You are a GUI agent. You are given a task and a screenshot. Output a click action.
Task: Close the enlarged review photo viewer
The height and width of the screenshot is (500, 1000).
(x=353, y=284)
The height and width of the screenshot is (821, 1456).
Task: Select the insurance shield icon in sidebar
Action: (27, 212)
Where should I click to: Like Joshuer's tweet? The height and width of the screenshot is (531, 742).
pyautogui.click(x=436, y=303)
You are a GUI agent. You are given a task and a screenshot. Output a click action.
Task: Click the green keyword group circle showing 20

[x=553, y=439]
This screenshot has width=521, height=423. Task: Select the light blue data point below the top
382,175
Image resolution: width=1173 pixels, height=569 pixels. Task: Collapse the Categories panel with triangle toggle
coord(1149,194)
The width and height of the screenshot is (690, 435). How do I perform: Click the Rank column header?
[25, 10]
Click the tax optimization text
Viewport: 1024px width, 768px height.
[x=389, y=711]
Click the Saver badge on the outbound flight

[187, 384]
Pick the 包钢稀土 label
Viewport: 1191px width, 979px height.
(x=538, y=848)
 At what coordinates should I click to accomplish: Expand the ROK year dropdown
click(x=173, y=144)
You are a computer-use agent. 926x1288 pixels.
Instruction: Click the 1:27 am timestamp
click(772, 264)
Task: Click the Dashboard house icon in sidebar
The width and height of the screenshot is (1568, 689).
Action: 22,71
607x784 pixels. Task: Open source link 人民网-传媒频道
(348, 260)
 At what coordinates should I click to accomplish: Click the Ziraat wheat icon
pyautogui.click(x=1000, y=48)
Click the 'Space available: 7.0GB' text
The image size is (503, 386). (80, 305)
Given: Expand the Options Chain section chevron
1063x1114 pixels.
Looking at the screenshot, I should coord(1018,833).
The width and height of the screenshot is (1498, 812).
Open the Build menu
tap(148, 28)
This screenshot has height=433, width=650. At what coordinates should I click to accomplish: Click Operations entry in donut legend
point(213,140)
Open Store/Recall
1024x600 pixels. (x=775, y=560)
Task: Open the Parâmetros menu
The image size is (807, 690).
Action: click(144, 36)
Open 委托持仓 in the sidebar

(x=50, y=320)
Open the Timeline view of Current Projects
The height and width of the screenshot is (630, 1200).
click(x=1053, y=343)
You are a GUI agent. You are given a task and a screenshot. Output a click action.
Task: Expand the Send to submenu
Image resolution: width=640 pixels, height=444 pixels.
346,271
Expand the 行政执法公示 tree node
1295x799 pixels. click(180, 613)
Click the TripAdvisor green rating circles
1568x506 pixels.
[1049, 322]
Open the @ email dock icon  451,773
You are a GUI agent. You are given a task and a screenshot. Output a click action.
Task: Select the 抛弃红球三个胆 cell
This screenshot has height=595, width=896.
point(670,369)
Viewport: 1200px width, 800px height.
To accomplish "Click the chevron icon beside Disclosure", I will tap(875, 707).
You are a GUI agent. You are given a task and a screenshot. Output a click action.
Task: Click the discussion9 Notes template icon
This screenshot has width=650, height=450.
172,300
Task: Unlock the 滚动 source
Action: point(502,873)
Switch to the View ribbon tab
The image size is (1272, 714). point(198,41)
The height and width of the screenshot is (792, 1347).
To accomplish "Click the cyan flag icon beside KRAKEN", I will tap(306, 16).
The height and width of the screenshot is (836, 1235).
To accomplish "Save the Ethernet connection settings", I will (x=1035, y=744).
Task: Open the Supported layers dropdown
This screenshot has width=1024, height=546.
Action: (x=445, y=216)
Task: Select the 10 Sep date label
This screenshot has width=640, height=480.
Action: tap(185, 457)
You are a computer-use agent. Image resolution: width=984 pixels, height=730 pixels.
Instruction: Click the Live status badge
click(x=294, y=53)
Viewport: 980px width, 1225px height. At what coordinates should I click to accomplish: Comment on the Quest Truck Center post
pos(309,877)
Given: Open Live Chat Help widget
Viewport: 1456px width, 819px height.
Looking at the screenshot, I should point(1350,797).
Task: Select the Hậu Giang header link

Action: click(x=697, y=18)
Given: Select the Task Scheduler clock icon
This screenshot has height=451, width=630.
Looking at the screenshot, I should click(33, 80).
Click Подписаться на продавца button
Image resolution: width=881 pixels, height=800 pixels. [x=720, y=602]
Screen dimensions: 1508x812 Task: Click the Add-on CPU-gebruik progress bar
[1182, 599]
..............................
◆ EXERCISE DIRECTIONS: Transcribe each of the records verbatim.

◆ TASK OUTPUT:
You are a GUI agent. You are given a task and a screenshot. Output a click action.
Task: Close the enlarged review photo viewer
The height and width of the screenshot is (500, 1000).
(x=353, y=284)
The height and width of the screenshot is (821, 1456).
Task: Select the insurance shield icon in sidebar
Action: (27, 212)
Where should I click to: Like Joshuer's tweet? The height and width of the screenshot is (531, 742).
pyautogui.click(x=436, y=303)
You are a GUI agent. You are given a task and a screenshot. Output a click action.
Task: Click the green keyword group circle showing 20

[x=553, y=439]
This screenshot has width=521, height=423. Task: Select the light blue data point below the top
382,175
Image resolution: width=1173 pixels, height=569 pixels. Task: Collapse the Categories panel with triangle toggle
coord(1149,194)
The width and height of the screenshot is (690, 435). How do I perform: Click the Rank column header?
[25, 10]
Click the tax optimization text
Viewport: 1024px width, 768px height.
[x=389, y=711]
Click the Saver badge on the outbound flight

[187, 384]
Pick the 包钢稀土 label
Viewport: 1191px width, 979px height.
(x=538, y=848)
 At what coordinates should I click to accomplish: Expand the ROK year dropdown
click(x=173, y=144)
You are a computer-use agent. 926x1288 pixels.
Instruction: Click the 1:27 am timestamp
click(772, 264)
Task: Click the Dashboard house icon in sidebar
The width and height of the screenshot is (1568, 689).
Action: 22,71
607x784 pixels. Task: Open source link 人民网-传媒频道
(348, 260)
 At what coordinates should I click to accomplish: Click the Ziraat wheat icon
pyautogui.click(x=1000, y=48)
Click the 'Space available: 7.0GB' text
The image size is (503, 386). (80, 305)
Given: Expand the Options Chain section chevron
1063x1114 pixels.
Looking at the screenshot, I should coord(1018,833).
The width and height of the screenshot is (1498, 812).
Open the Build menu
tap(148, 28)
This screenshot has height=433, width=650. At what coordinates should I click to accomplish: Click Operations entry in donut legend
point(213,140)
Open Store/Recall
1024x600 pixels. (x=775, y=560)
Task: Open the Parâmetros menu
The image size is (807, 690).
Action: click(144, 36)
Open 委托持仓 in the sidebar

(x=50, y=320)
Open the Timeline view of Current Projects
The height and width of the screenshot is (630, 1200).
click(x=1053, y=343)
You are a GUI agent. You are given a task and a screenshot. Output a click action.
Task: Expand the Send to submenu
Image resolution: width=640 pixels, height=444 pixels.
346,271
Expand the 行政执法公示 tree node
1295x799 pixels. click(180, 613)
Click the TripAdvisor green rating circles
1568x506 pixels.
[1049, 322]
Open the @ email dock icon  451,773
You are a GUI agent. You are given a task and a screenshot. Output a click action.
Task: Select the 抛弃红球三个胆 cell
This screenshot has height=595, width=896.
point(670,369)
Viewport: 1200px width, 800px height.
To accomplish "Click the chevron icon beside Disclosure", I will tap(875, 707).
You are a GUI agent. You are given a task and a screenshot. Output a click action.
Task: Click the discussion9 Notes template icon
This screenshot has width=650, height=450.
172,300
Task: Unlock the 滚动 source
Action: point(502,873)
Switch to the View ribbon tab
The image size is (1272, 714). point(198,41)
The height and width of the screenshot is (792, 1347).
To accomplish "Click the cyan flag icon beside KRAKEN", I will tap(306, 16).
The height and width of the screenshot is (836, 1235).
To accomplish "Save the Ethernet connection settings", I will (x=1035, y=744).
Task: Open the Supported layers dropdown
This screenshot has width=1024, height=546.
Action: (x=445, y=216)
Task: Select the 10 Sep date label
This screenshot has width=640, height=480.
Action: tap(185, 457)
You are a computer-use agent. Image resolution: width=984 pixels, height=730 pixels.
Instruction: Click the Live status badge
click(x=294, y=53)
Viewport: 980px width, 1225px height. At what coordinates should I click to accomplish: Comment on the Quest Truck Center post
pos(309,877)
Given: Open Live Chat Help widget
Viewport: 1456px width, 819px height.
Looking at the screenshot, I should point(1350,797).
Task: Select the Hậu Giang header link

Action: click(x=697, y=18)
Given: Select the Task Scheduler clock icon
This screenshot has height=451, width=630.
Looking at the screenshot, I should click(33, 80).
Click Подписаться на продавца button
Image resolution: width=881 pixels, height=800 pixels. [x=720, y=602]
Screen dimensions: 1508x812 Task: Click the Add-on CPU-gebruik progress bar
[1182, 599]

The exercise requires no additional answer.